## Extract to read
______________________________

Former Canyon Business Owner Loses Business and Home in Fire

By Laurel Busby

News & Information Editor

The day after Tawnya Warren installed a new sign for her Pacific Palisades jewelry, clothing, and collectibles shop, it burned to the ground.

“I had the brass sign out one day, and the very next day, everything was gone,” Warren said.

Warren, who previously owned Blueview Atelier above Caffé Delfini in the Canyon, had moved her business to 15117 W. Sunset Blvd. in Pacific Palisades two years before in large part to attain a ground-floor location that would attract more foot traffic. She also moved into a Palisades apartment near the ocean with her son, Ile John, now 18. Both her apartment and store were lost in the Jan. 7 fire.

Just before the fire, she had completed a re-branding, using her first name as the store name with new bags, ribbons, boxes, as well as the new sign. The business also had just begun to take off after two years of solid work seven days a week to rebuild her customer base.

“December blew my mind; it was incredible,” Warren said. “I had just gotten to the part where I thought, ‘This is going to be amazing. I’m going to do this the rest of my life.’”

______________________________

## Given data

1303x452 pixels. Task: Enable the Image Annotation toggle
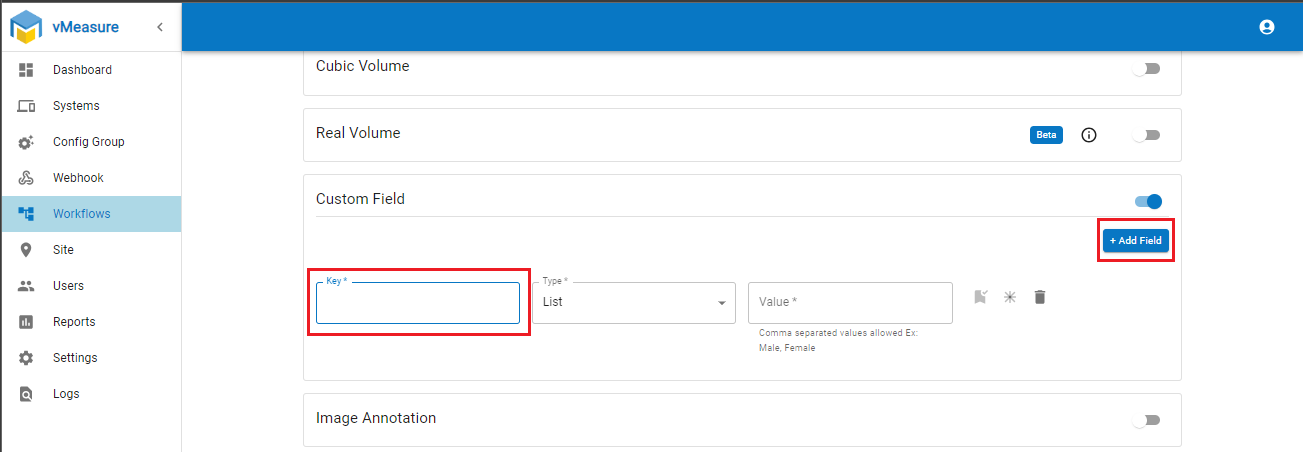click(x=1146, y=421)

______________________________

## What you should do
Please answer these questions from the article about Tawnya Warren's shop.
(a) At what address was her Pacific Palisades store?
(b) What did she use as the store name in her re-branding?
(c) Which month did she call "incredible"?

## Result for this task
(a) 15117 W. Sunset Blvd.
(b) Her first name
(c) December